Ogliastra che vive. Successo per la manifestazione “Segnali di cittadinanza” a Bari Sardo

Appare all’improvviso, come un miraggio nella valle verde di Codrongianos: alta, altera, come se da secoli aspettasse il tuo sguardo. È la basilica della Santissima Trinità di Saccargia, forse il più straordinario esempio di architettura romanica in Sardegna, e senza dubbio il più celebre. Con la sua inconfondibile veste bicroma – bianca e nera, elegante come un antico manoscritto – sembra uscita da una favola medievale, sospesa tra fede e leggenda.
Incastonata su uno sperone roccioso, domina la piana con una presenza silenziosa ma potente. La riconosceresti tra mille, anche da lontano: ha il portamento di una regina, la grazia di un’opera d’arte, il mistero di una reliquia antica.
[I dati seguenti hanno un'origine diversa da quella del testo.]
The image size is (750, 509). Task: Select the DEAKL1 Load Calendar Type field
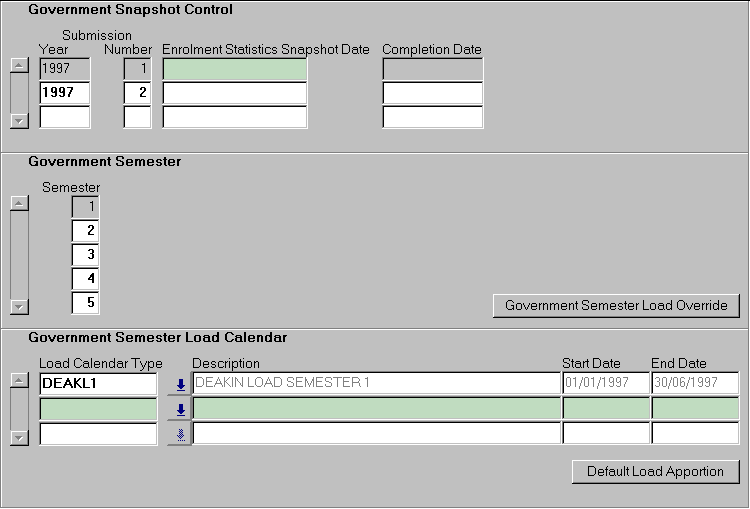pos(98,383)
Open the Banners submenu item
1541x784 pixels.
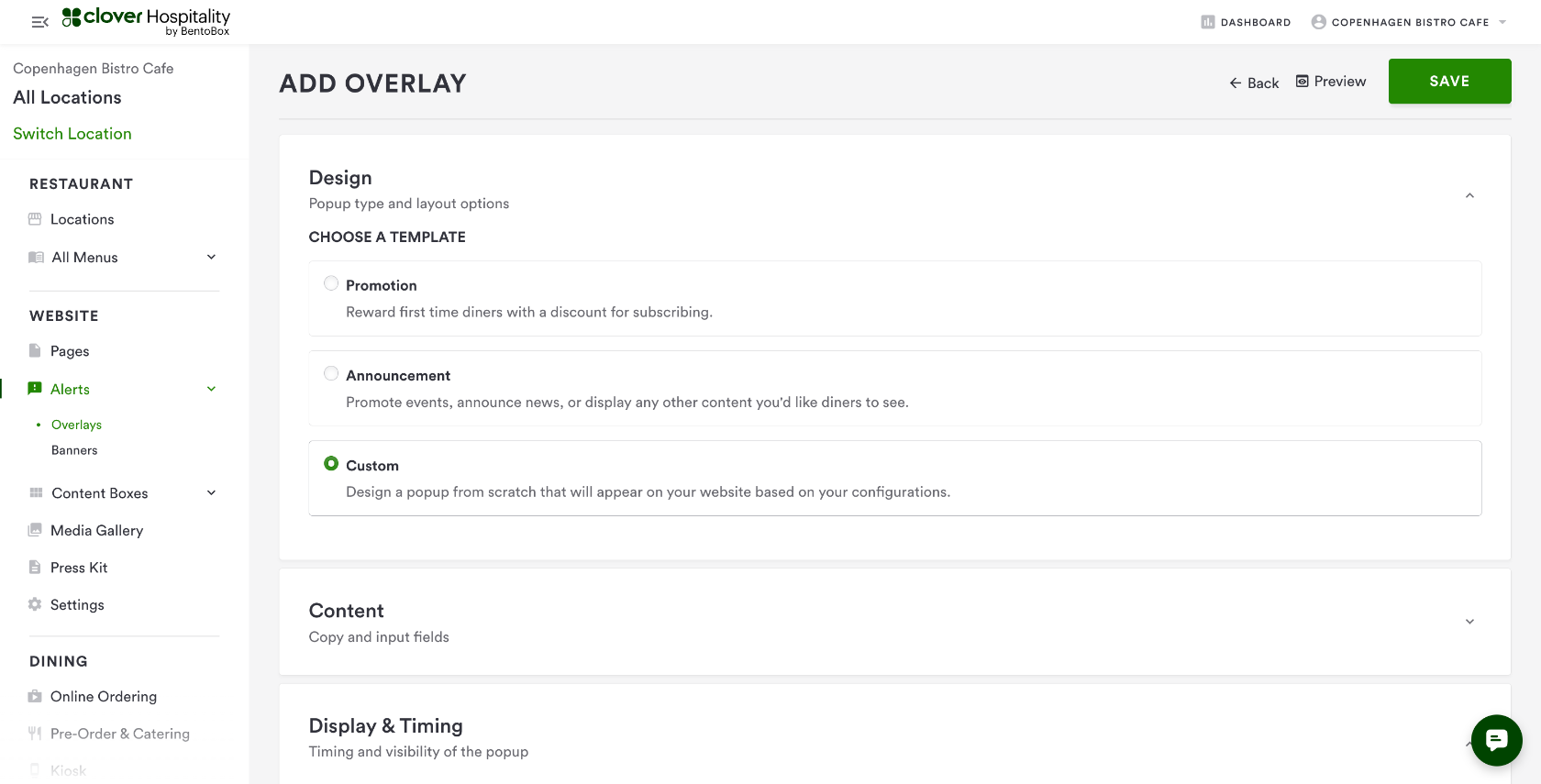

La storia della basilica si intreccia con miti e documenti: nel condaghe del XVII secolo si narra che Costantino I di Torres e la moglie Marcusa, in cerca di un erede, fecero voto davanti ai monaci camaldolesi durante un pellegrinaggio. Un’apparizione sacra li spinse a costruire la chiesa. Quando nacque il piccolo Gonario II, mantennero la promessa e la donarono ai religiosi. Non fu costruita da zero: si innestò sulle rovine di un santuario preesistente. L’anno della consacrazione, inciso nella memoria scritta, è il 1116.
Basilica Saccargia PH Michela Girardi
Ma se la storia affascina, la leggenda incanta: si racconta che ogni giorno, una mucca pezzata – s’acca argia – si inginocchiasse davanti all’antico monastero per offrire il suo latte ai frati. Un gesto così sacro che la terra attorno prese il nome di Saccargia, ovvero “luogo della vacca miracolosa”.
Tra il 1118 e il 1120, maestranze pisane ampliarono il tempio: allungarono l’aula, alzarono le pareti, innalzarono il celebre campanile e aggiunsero una nuova, imponente facciata. Più tardi, forse sotto la mano esperta di artigiani lucchesi, fu aggiunto il portico a tre archi, che ancora oggi accoglie i visitatori come un prologo silenzioso.
All’interno, l’arte continua a parlare: sull’abside centrale sopravvive un affresco del tardo XII secolo, realizzato da un ignoto pittore dell’Italia centrale. È l’unico esempio ben conservato di pittura murale romanica sull’isola, un vero tesoro per occhi attenti.
Nel 1219, le pietre della chiesa furono testimoni delle nozze tra Adelasia di Torres e Ubaldo Visconti, un’unione tra lignaggi e poteri. L’edificio, a pianta a croce commissa, presenta una sola aula che culmina in un breve transetto con tre cappelle absidali.
Basilica Saccargia PH Michela Girardi
Le fasi costruttive si leggono nei muri come in un libro di pietra: quella originaria è visibile nel transetto e nella parte anteriore dell’aula, con il tetto ligneo sorretto da capriate. I blocchi di calcare bianco e basalto nero raccontano la sapienza delle maestranze pisane del Giudicato di Torres. La seconda fase, invece, ha dato alla chiesa il suo slancio verticale e la facciata attuale, restaurata nei primi del Novecento dall’architetto Dionigi Scano.
La facciata, suddivisa in tre ordini, gioca con la luce e l’ombra grazie alla bicromia delle fasce in pietra, alle logge cieche, ai trafori e al portico sorretto da colonne i cui capitelli mostrano creature alate e figure mostruose, quasi a guardia del sacro.
A nord-ovest si erge l’imponente campanile quadrato, collegato direttamente all’interno della basilica. Là dentro, tra le pareti nude e le volte a crociera dei transetti, si respira il silenzio del tempo. Un luogo dove la storia e il sacro camminano ancora insieme.